The Borrower acknowledges and agrees that failure to comply with the terms of this Section 5 within
30 days following the effective date of this Amendment shall result in an immediate Event of
Default under the Credit Agreement. Further, the Borrower hereby authorizes the Agent to pre-file
a UCC-1 financing statement naming the Borrower as debtor and the Agent as secured party and
listing as collateral “all assets” of the Borrower.
Section 6. Authorization to Enter Into Security Documents. Each of the Banks party
hereto authorizes the Agent, on behalf of the Banks, to enter into the Security Documents and a
collateral agency agreement, and each of the Banks acknowledges and agrees that the collateral
agency agreement will define the relative rights of the Bank Secured Parties, on the one hand, and
the holders of the Senior Notes, on the other hand, to share in the proceeds of the collateral
encumbered by the Security Documents.
Section 7. Representations of the Borrower. The Borrower represents and warrants to
the Agent and the Banks that:
(a) Corporate Power and Authority. The Borrower has the power and authority to
execute, deliver and perform the terms and provisions of this Amendment, and has taken all
necessary action to duly authorize the execution, delivery and performance by the Borrower of this
Amendment. Each of this Amendment and the Credit Agreement, as amended by this Amendment,
constitutes the legal, valid and binding obligation of the Borrower enforceable in accordance with
its terms, except to the extent that the enforceability thereof may be limited by applicable
bankruptcy, insolvency, reorganization, moratorium or other similar laws generally affecting
creditors’ rights and by equitable principles.
- 18 -
(b) No Violation. The execution, delivery and performance by the Borrower of this
Amendment, and compliance by the Borrower with the terms and provisions of the Credit Agreement, as
amended by this Amendment: (i) will not contravene any provision of any law, statute, rule or
regulation or any order, writ, injunction or decree of any court or Governmental Authority, (ii)
will not conflict with or result in any breach of any of the terms, covenants, conditions or
provisions of, or constitute a default under, or result in the creation or imposition of (or the
obligation to create or impose) any Lien upon any of the property or assets of the Borrower or any
of its Subsidiaries pursuant to the terms of any indenture, mortgage, deed of trust, credit
agreement or loan agreement, or any other agreement, contract or instrument, to which the Borrower
or any of its Subsidiaries is a party or by which it or any of its property or assets is bound or
to which it may be subject or (iii) will not violate any provision of the charter documents of the
Borrower.
(c) Governmental Approvals.
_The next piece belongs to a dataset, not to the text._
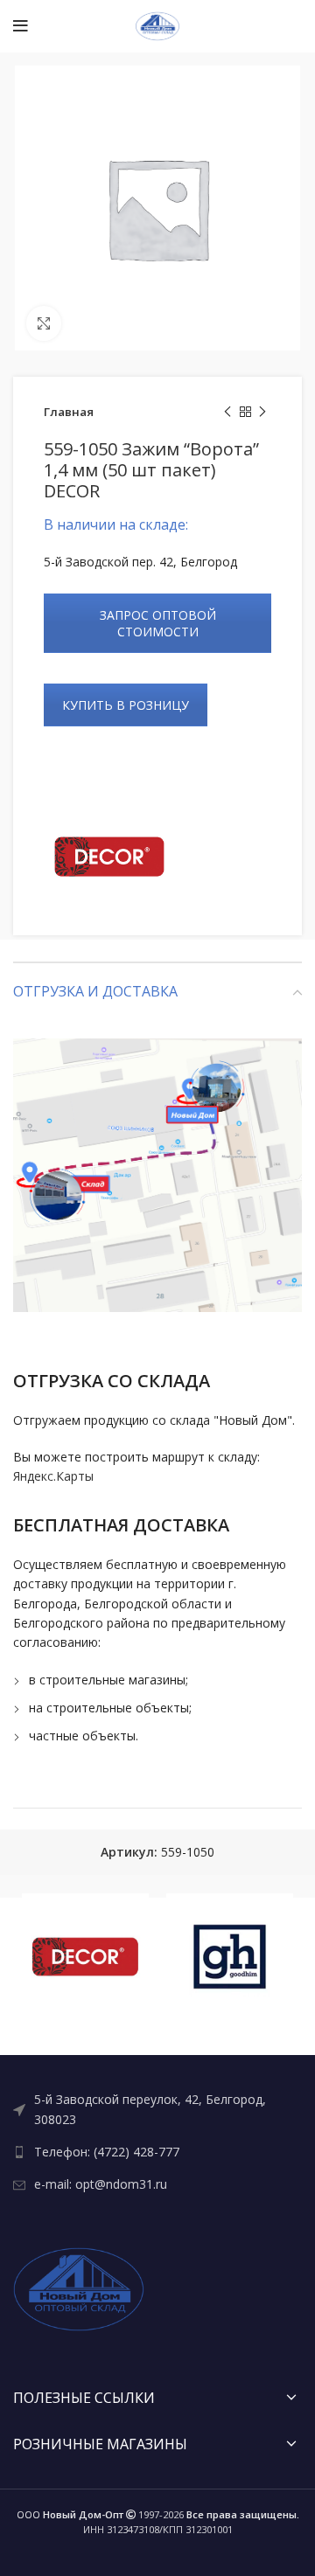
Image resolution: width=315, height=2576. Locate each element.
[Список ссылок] (157, 2109)
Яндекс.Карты (53, 1476)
No order, consent, approval, license, authorization or
validation of, or filing, recording or registration with (except for those that have otherwise been
obtained or made on or prior to the date of the effectiveness of this Amendment and which remain in
full force and effect on such date), or exemption by, any Governmental Authority, is required to
authorize, or is required in connection with, (i) the execution, delivery and performance of this
Amendment by the Borrower or (ii) the legality, validity, binding effect or enforceability of
Credit Agreement, as amended by this Amendment, against the Borrower.
(d) No Default. No Default or Event of Default shall exist immediately after giving
effect to this Amendment.
Section 8. Reaffirmation of Representations. The Borrower hereby repeats and
reaffirms all representations and warranties made by it to the Agent and the Banks in the Credit
Agreement, as amended by this Amendment, and the other Loan Documents to which it is a party on and
as of the date hereof (and after giving effect to this Amendment) with the same force and effect as
if such representations and warranties were set forth in this Amendment in full (except to the
extent that such representations and warranties relate expressly to an earlier date, in which case
such representations and warranties were true and correct as of such earlier date).
Section 9. No Further Amendments; Ratification of Liability. Except as expressly
amended hereby, the Credit Agreement and each of the other Loan Documents shall remain in full
force and effect in accordance with their respective terms. The Borrower hereby ratifies, confirms
and reaffirms its liabilities, its payment and performance obligations (contingent or otherwise)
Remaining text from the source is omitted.